Он продолжал, глядя на Аспасию:

— Афиняне — защитники всей Эллады. Наши корабли, наши воины, наше мужество мы противопоставляем персам, врагам Эллады. В союзе с нами — многие земли, острова и города. Иные из них, забывая о долге эллинов перед эллинами, готовы корысти ради предаться нашим общим врагам, ищут покровительства персидского царя или Лакедемона. Сами персы ищут союза с Лакедемоном и уже не раз получали помощь от него. Наши союзники участвуют в борьбе за свободу Эллады только деньгами, которые они, кто с большей охотой, кто с меньшей, вносят в казну Делосского союза.

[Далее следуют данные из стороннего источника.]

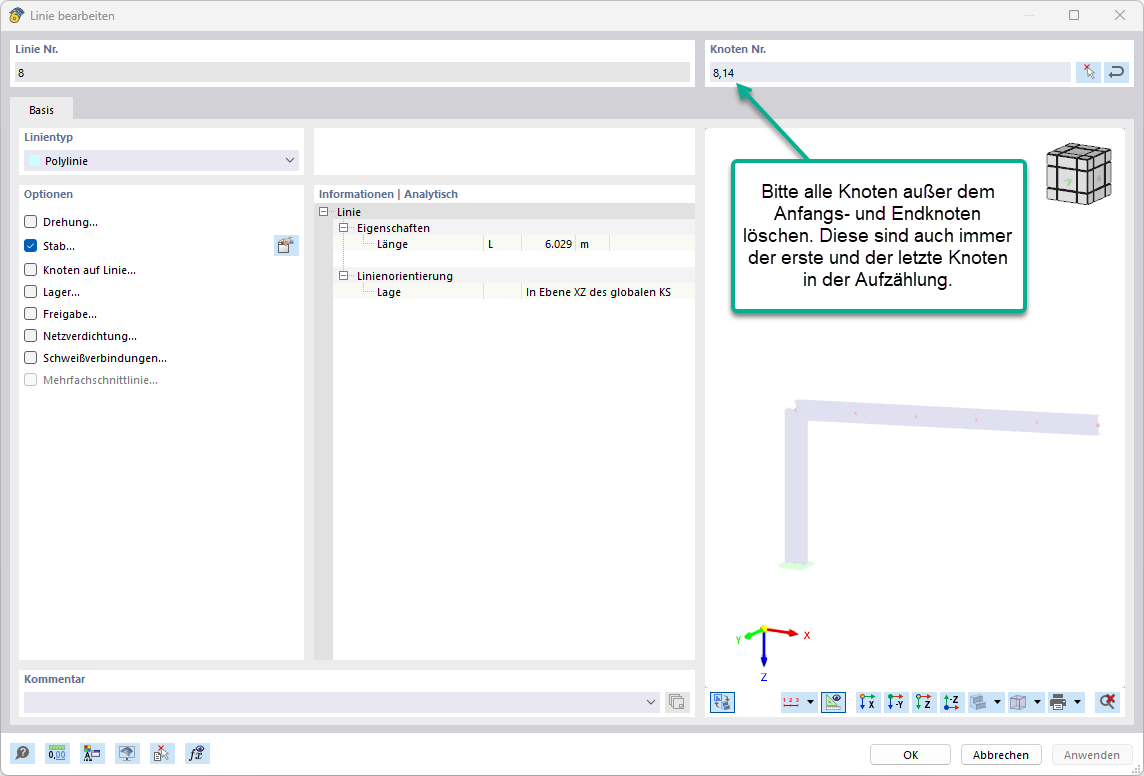
Task: Select nodes graphically with the pick tool
Action: [1089, 72]
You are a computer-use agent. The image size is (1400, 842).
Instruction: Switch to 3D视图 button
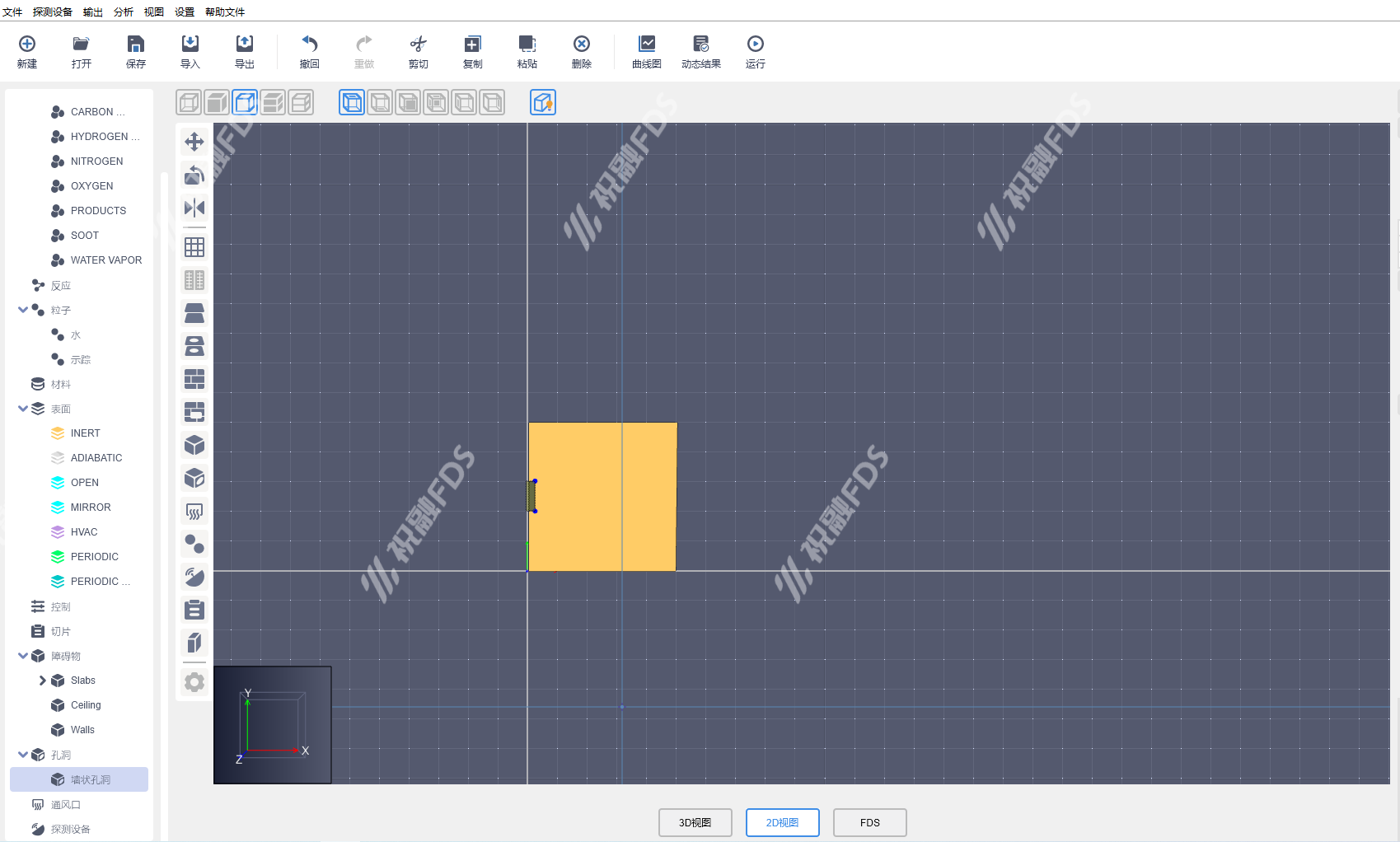(x=695, y=822)
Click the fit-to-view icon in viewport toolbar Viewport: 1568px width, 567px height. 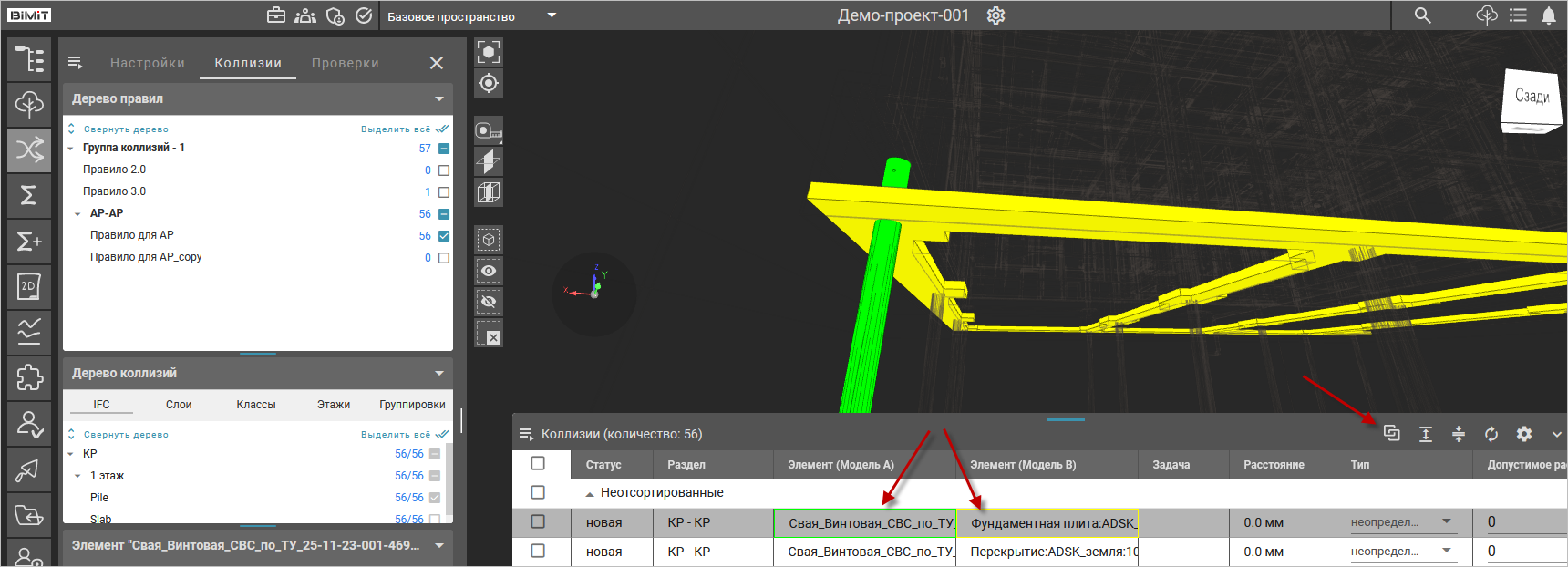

Кровь проливают афиняне, сыновей теряют в битвах афиняне, лютый гнев врага испытывают на себе афиняне, исправляют урон предательства и измены — афиняне. Никто не знает, когда боги сотворили землю Эллады, но все знают, когда Афины спасли её от гибели. Поэтому по справедливости мы должны назвать союз эллинских городов не Делосским, а Афинским! В руках нашей покровительницы Афины меч спасения и свободы Эллады!

У Перикла было это право — говорить о победах афинского оружия: он сам участвовал в битвах, на его мече — боевые зазубрины, в его щите — наконечники вражеских стрел и пробоины, оставленные вражескими копьями. Он — воин. Фукидид же — постоянный обитатель Пникса, здесь все его сражения — словесные, конечно, — и все его победы.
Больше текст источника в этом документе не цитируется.